Je fus envoyé en Acadie en 1963 pour « reprendre contact » par Robert de Caix, rédacteur au Journal des Débats, diplomate en Syrie, à la SDN, puis en Acadie, alors âgé de 96 ans : « Jeune homme, voici 500 Fr. aller continuer mon œuvre ! ».

Via Philippe Rossillon, plus tard président de Population et Avenir, les responsables associatifs que je pus effectivement contacter grâce aux souvenirs laissés par Robert de Caix signaient avec le général De Gaulle le traité franco-acadien, probablement un des rares entre un État et un peuple sans structure officielle et donc représenté par des associations.

À partir de cette date, des progrès continus furent effectués et en 1981, le gouvernement du Nouveau-Brunswick reconnut enfin l’égalité des droits linguistiques des deux communautés de la province, et donc son bilinguisme.

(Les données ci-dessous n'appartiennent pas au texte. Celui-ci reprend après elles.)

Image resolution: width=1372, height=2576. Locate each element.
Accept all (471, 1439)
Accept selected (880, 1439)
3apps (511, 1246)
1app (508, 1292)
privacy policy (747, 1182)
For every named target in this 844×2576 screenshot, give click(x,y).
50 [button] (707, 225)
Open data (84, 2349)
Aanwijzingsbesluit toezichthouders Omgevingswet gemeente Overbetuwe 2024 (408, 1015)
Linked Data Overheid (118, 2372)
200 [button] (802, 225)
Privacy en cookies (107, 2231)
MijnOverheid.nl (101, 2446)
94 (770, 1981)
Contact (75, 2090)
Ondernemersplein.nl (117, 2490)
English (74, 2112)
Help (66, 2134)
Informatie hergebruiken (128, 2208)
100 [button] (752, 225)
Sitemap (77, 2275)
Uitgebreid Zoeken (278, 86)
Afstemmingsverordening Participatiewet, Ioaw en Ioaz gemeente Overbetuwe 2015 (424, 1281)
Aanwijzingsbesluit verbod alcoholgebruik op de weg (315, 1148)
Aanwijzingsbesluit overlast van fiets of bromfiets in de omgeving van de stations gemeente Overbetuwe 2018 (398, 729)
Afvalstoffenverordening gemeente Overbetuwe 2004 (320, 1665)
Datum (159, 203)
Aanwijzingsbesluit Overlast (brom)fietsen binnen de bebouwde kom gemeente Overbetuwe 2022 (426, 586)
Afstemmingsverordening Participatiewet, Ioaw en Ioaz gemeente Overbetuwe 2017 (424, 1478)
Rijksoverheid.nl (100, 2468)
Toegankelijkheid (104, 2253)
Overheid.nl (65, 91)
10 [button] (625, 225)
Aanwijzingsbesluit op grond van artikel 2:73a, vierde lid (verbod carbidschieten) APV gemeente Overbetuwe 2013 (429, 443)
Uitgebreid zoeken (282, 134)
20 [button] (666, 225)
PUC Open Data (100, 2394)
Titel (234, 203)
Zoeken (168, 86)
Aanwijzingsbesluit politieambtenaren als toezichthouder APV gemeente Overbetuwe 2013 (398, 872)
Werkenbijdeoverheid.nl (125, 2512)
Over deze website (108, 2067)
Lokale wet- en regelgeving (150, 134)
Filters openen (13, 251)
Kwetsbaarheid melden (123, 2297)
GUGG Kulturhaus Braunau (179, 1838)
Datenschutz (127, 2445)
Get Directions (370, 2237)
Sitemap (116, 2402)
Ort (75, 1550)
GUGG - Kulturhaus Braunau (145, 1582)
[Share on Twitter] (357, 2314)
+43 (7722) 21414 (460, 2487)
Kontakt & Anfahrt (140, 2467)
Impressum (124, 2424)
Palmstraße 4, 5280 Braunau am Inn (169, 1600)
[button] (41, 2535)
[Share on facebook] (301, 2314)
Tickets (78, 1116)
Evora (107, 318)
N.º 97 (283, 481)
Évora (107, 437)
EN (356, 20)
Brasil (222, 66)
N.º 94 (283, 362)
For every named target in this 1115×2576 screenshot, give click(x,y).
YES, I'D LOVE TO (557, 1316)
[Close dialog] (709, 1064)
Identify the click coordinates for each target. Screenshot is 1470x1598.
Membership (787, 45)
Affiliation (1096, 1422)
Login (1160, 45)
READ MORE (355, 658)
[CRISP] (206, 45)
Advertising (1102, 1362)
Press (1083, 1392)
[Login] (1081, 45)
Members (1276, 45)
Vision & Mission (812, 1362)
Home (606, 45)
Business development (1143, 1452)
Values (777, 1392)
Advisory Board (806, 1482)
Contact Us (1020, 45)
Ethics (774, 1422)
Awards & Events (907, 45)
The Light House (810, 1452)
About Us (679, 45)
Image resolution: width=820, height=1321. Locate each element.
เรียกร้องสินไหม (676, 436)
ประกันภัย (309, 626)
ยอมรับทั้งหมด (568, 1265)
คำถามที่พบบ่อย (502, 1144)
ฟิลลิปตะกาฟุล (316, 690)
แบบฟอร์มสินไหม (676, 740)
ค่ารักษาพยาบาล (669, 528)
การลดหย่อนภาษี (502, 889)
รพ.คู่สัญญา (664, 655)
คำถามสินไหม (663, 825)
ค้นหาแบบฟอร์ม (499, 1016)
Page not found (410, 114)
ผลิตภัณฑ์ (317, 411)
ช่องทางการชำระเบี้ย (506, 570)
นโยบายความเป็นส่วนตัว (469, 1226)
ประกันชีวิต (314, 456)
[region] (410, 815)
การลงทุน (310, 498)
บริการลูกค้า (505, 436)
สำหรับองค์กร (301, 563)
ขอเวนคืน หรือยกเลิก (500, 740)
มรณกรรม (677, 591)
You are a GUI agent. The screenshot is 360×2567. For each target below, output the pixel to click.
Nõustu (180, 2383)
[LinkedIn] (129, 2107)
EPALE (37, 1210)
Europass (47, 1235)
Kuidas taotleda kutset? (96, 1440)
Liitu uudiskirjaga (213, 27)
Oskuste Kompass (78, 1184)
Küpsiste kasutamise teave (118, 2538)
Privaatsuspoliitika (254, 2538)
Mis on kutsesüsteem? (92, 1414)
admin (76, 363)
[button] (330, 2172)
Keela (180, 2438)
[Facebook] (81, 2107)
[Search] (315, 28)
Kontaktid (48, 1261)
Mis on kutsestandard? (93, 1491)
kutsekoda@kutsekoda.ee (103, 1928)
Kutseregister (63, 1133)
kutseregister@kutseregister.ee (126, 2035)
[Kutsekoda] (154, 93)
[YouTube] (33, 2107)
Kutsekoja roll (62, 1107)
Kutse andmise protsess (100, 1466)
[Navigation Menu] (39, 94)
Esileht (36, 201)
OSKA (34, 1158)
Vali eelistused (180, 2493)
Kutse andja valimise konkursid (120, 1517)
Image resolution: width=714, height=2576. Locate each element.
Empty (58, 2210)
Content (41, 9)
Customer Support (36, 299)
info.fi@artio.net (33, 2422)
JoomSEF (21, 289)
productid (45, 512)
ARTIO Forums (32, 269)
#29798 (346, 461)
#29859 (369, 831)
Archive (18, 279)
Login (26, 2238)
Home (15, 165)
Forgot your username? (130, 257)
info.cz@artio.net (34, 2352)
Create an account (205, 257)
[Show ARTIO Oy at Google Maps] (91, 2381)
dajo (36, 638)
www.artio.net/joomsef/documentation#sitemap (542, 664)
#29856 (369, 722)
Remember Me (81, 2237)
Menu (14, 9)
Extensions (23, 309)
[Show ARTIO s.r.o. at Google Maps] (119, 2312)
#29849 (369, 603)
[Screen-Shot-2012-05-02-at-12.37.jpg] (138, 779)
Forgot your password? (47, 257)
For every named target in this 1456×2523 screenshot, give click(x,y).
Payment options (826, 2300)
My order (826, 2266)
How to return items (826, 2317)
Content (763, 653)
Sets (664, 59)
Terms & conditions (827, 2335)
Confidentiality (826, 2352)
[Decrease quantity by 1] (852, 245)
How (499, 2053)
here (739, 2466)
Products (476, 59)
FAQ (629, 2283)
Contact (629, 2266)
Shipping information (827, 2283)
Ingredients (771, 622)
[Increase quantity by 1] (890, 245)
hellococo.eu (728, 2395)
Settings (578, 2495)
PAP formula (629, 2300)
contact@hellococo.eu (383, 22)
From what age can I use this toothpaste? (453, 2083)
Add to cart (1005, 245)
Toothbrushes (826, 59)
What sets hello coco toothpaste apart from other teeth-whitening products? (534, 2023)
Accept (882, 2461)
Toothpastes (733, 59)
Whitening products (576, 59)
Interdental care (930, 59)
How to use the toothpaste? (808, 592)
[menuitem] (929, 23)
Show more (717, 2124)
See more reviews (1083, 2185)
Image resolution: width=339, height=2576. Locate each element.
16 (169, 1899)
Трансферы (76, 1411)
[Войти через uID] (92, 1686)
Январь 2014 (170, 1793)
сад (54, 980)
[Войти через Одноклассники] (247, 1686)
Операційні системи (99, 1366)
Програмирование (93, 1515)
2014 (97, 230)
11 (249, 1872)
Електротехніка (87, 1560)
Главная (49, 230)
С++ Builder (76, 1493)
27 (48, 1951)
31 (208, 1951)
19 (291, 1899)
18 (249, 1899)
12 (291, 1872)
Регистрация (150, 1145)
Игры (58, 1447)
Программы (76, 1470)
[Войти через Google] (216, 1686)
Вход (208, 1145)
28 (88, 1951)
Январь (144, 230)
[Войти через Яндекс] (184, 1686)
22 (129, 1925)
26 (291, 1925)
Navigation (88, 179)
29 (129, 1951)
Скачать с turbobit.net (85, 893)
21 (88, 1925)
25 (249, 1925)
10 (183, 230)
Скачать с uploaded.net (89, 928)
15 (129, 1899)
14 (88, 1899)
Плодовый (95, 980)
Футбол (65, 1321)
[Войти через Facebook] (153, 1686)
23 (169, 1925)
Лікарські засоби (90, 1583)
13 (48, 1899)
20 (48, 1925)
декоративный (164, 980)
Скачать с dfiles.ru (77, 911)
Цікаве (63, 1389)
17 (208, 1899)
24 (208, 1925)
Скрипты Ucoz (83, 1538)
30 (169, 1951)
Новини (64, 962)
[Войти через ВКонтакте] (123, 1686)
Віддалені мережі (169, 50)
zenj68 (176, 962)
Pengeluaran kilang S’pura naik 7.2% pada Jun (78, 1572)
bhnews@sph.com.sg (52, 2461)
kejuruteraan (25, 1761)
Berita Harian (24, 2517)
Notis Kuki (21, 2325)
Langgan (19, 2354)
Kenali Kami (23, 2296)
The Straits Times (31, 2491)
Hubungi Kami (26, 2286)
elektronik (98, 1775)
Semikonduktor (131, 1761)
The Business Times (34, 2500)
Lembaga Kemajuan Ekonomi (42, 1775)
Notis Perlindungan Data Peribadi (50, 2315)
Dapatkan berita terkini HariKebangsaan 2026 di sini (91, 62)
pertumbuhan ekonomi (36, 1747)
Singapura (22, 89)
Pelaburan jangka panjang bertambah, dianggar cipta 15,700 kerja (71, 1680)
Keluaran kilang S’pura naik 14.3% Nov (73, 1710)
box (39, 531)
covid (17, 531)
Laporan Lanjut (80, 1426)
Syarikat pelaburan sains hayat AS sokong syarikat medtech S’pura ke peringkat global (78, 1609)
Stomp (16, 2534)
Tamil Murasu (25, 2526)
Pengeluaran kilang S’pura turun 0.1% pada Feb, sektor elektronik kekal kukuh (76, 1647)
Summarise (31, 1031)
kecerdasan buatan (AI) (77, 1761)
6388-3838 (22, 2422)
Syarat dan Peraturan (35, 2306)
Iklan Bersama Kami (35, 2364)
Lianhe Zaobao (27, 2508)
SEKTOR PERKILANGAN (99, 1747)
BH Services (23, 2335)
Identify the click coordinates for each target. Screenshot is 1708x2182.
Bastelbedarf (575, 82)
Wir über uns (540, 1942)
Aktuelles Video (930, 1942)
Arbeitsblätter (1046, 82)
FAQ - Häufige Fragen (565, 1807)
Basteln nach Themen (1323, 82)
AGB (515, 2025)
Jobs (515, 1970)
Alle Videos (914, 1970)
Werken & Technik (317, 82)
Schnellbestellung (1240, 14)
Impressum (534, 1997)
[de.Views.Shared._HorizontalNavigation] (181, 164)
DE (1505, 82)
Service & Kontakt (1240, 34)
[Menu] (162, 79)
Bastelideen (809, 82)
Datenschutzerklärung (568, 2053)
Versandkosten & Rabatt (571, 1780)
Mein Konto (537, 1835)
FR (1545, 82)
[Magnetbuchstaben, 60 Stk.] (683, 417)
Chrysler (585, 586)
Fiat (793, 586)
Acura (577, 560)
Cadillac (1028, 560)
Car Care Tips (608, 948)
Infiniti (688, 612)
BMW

La même année, les familles acadiennes de la Nouvelle-Écosse purent envoyer leurs enfants à l’école française, ensuite prolongée par l’Université Sainte- Anne, la seule université francophone de la province.

 

Sur le plan démo-économique, on note pendant cette époque deux évolutions de sens inverse :

  • l’industrialisation amène une part des Acadiens vers les villes, où la fécondité baisse et où l’on travaille en anglais; dans un deuxième temps la désindustrialisation pousse à l’émigration des francophones comme des anglophones, notamment vers l’Alberta pétrolier,
  • la tertiarisation, qui multiplie les élites acadiennes, notamment dans le commerce et les professions libérales ; les« villages » deviennent alors de petites villes où l’on peut vivre dans des circuits entièrement francophones, alors que le déclin du forestage et des pêcheries avaient fait craindre la nécessité d’intégrer les circuits anglophones.

Finalement, le noyau du peuple acadien, environ 400 000 personnes hors du Québec, est probablement sauvé. Mais pour certaines franges et certaines communautés isolées, il est trop tard.

De plus, comme au Québec, maintenant que « la dignité » est reconnue et que la revendication linguistique n’est plus nécessaire pour les besoins les plus criants, le militantisme francophone a tendance à perdre de la vigueur. Il demeure néanmoins puissant dans la « capitale nationale » de Caraquet où un festival réunit régulièrement des francophones tous les pays.

 

Yves Montenay

Télécharger l’étude : Acadie, histoire heurtée d’un peuplement

 

La démographie politique francophone au Québec

 

Crédit photo de couverture : Acadiens et Acadiennes au tintamarre de Bouctouche, par Jean-Marc Doiron – Acadie Nouvelle

7 commentaires sur “L’Acadie et les tribulations des Acadiens”

  1. Pendant longtemps, pour moi, les Acadiens et acadiennes ont été le thème d’une chanson de Michel Fugain.
    Toutefois, à la fin des années 80, dans un club de Yaoundé (Cameroun), une petite fille que je pensais Québécoise, m’a expliqué qu’elle était acadienne. Elle m’a raconté, avec son accent « de là-bas » les tribulations des ancêtres de sa famille sur plusieurs générations depuis l’époque où elle avait été chassée du paradis. Je n’ai jamais plus écouté la chanson de Michel Fugain de la même façon quand elle passe encore à la radio… La petite n’avait probablement pas douze ans et connaissait sur le bout du doigt les étapes des installations successives de sa famille. Votre article m’a remis ce moment en tête. Merci.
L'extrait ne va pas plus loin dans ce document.